What is Schuck’s evidence for the frequent failure of Government? That the public has lost faith in it. This assertion is supported by a series of opinion polls showing a rapidly declining level of public support for federal government. Shuck gives us five reasons why the public might have reached such a conclusion. These five reasons* are an interesting and fairly rum bunch but in no way definitive. I would add at least two more reasons – first that the public is ill-informed on many of the issues dealt with by Government (for example levels of immigration, crime and teenage pregnancy) and secondly that the public has no means of fairly assessing how well or badly the government performs tasks which are far more complicated that those completed by the private sector.

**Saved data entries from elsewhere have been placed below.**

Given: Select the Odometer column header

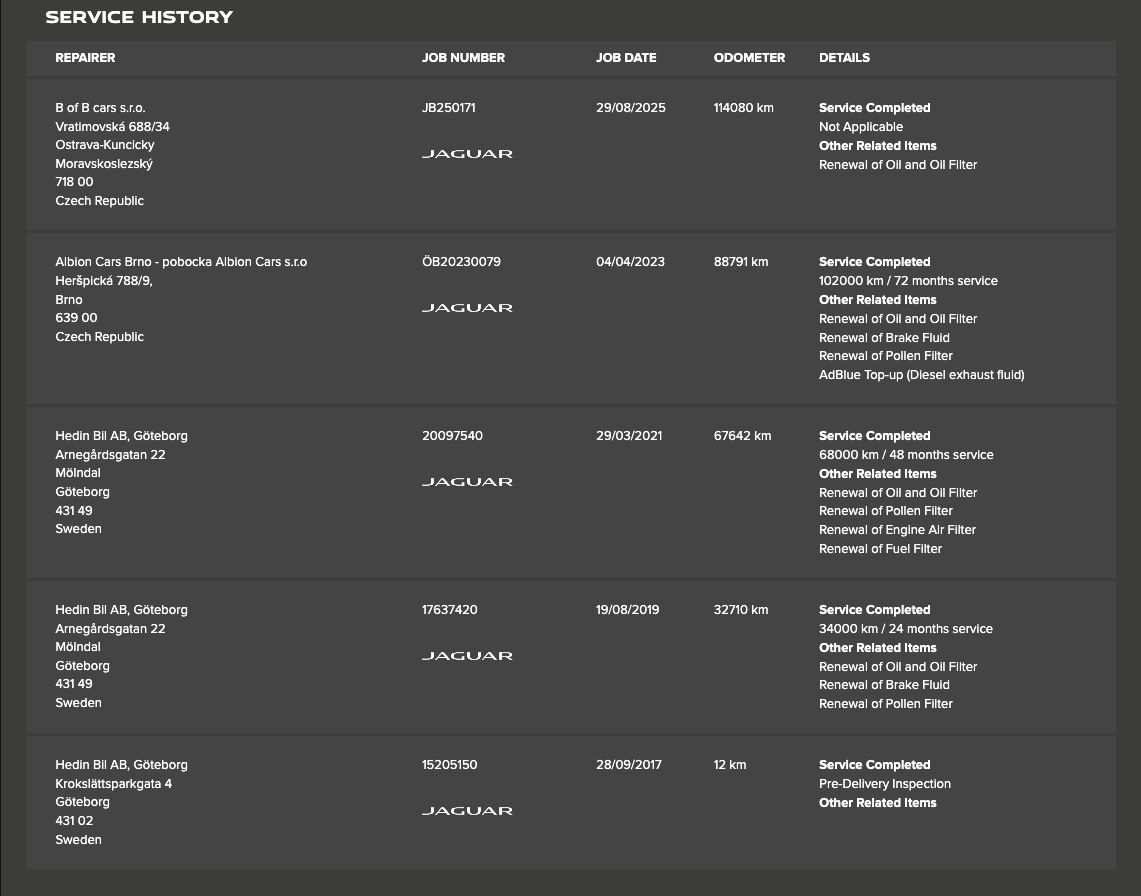Looking at the screenshot, I should [x=749, y=58].
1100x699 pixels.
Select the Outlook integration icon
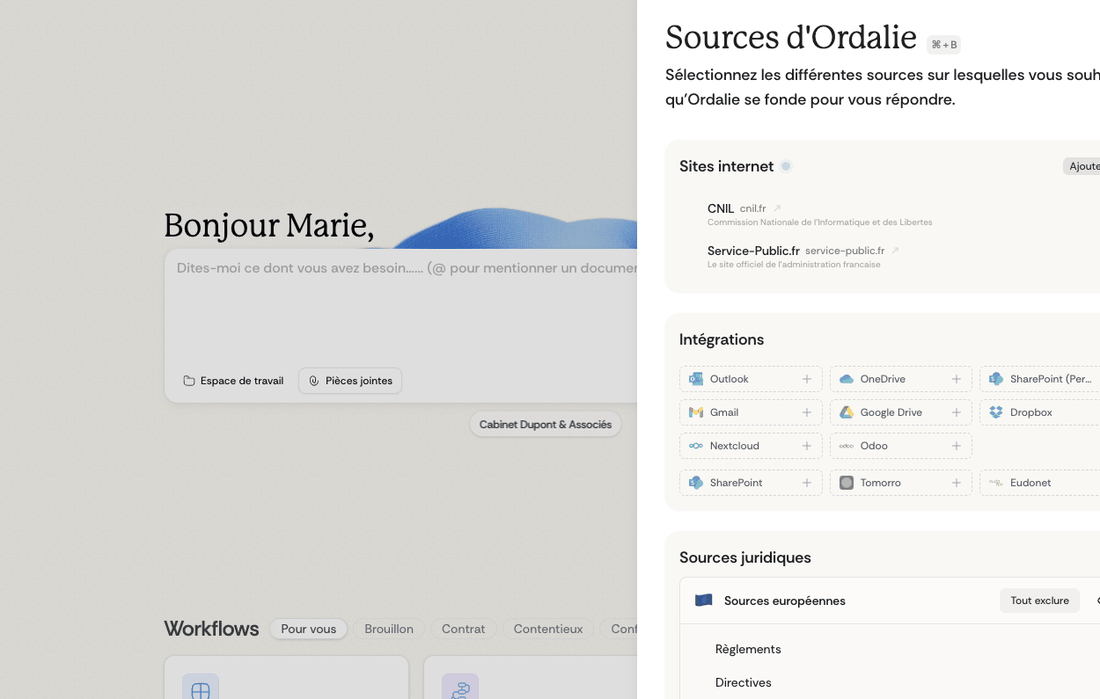click(695, 378)
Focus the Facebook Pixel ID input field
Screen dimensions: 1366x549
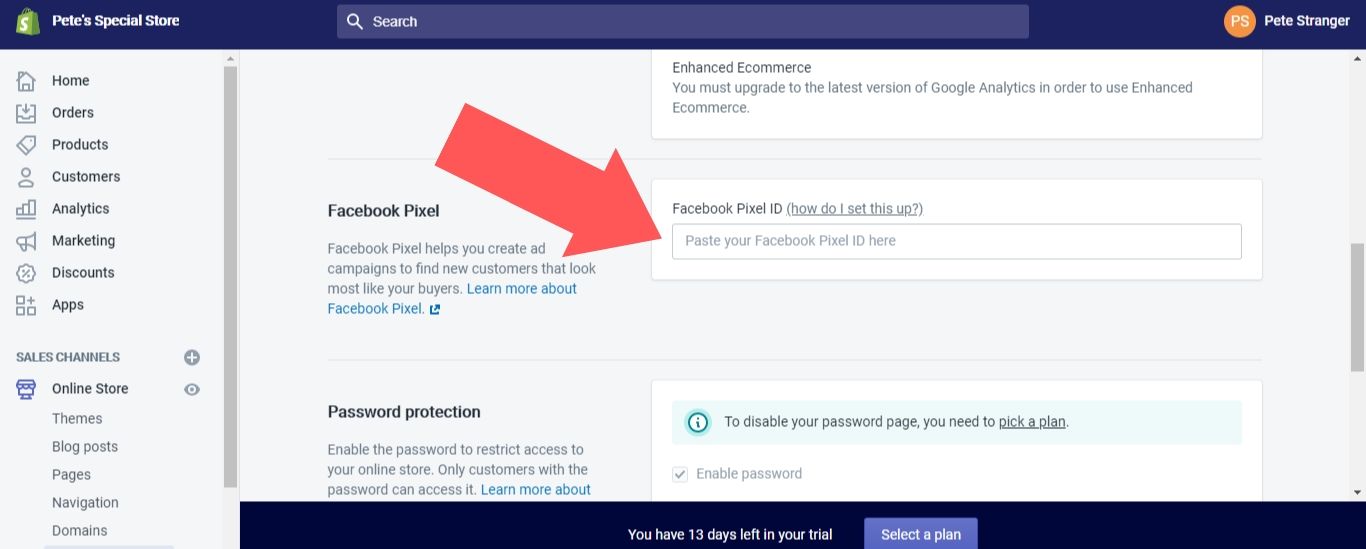[x=957, y=241]
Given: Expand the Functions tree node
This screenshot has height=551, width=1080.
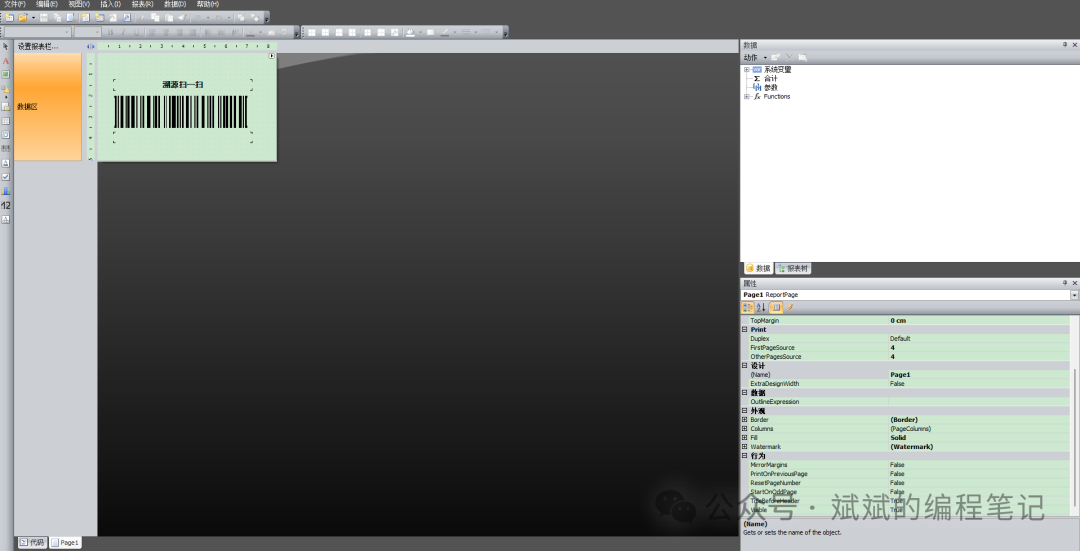Looking at the screenshot, I should [746, 97].
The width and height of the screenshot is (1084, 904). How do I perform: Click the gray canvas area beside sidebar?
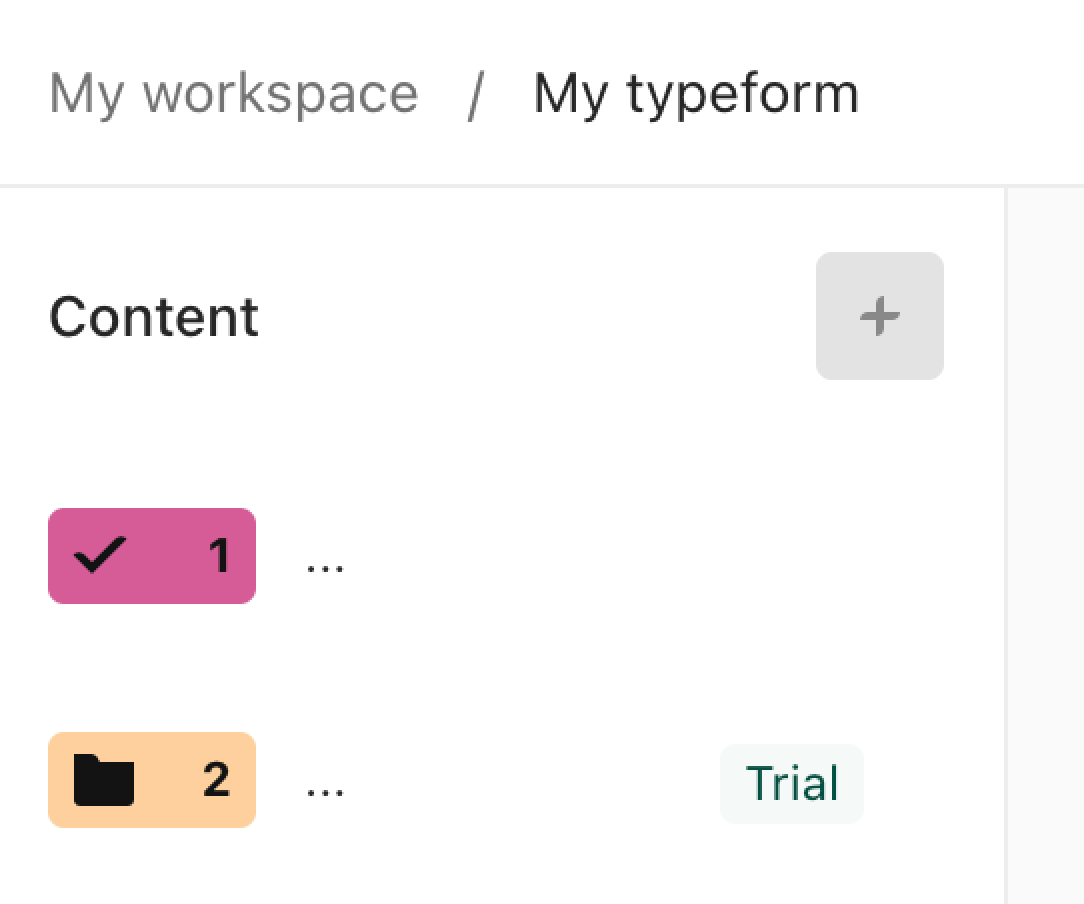pyautogui.click(x=1046, y=545)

Both these reasons suggest that we should treat public opinion of how well Government is doing with caution rather than use it as a basis for a full scale assault.
Schuck does briefly discuss the successes of Government – in short, that by most measures the United States is one of the most successful countries in the history of the world – but rather than explore and champion these remarkable successes he goes on to focus on the large scale programmes which have not succeeded.
As a British reader I also found it striking that Schuck – a self-professed Democrat – puts the market at the centre of his narrative. ‘Even a relatively well-crafted policy is vulnerable to powerful market forces’, he argues. ‘Policy makers cannot readily bend these forces to their will without introducing new distortions which nimbler more incentivised better-resourced market actors can often exploit to their advantage.’ Similarly in a long section on cost benefit analysis Shuck puts enormous faith in the ability of policy makers to be able to put numerical values on what they plan to do and what they have done: ‘a program should maximise net benefits and also be cost effective’ he advises without really offering any advice on how to do so when the outcomes (a word he rarely uses) are inherently nebulous.
When it comes to answering the second challenge – how Government can do it better – the solutions are vague and, as he acknowledges, difficult to implement. His first proposed remedy is cultural change, his second is constitutional reform, and for his third category he lists a number of aspirational goals. Some of these goals are worth serious consideration – for example requiring policy makers who propose expenditures to identify offsetting reductions in other areas – but I found others less helpful, for example asserting that Government should avoid moral hazard without suggesting how it might do so in practice.
Perhaps the self-acknowledged difficulties in implementing many of these remedy provide the most eloquent answer to the book’s challenge: there are failures in Government because it is just so darn difficult to do well. Unfortunately the title of the book and the thrust of the analysis risk leaving the impression that the Government is wilfully and consistently incompetent and should just buck its ideas up.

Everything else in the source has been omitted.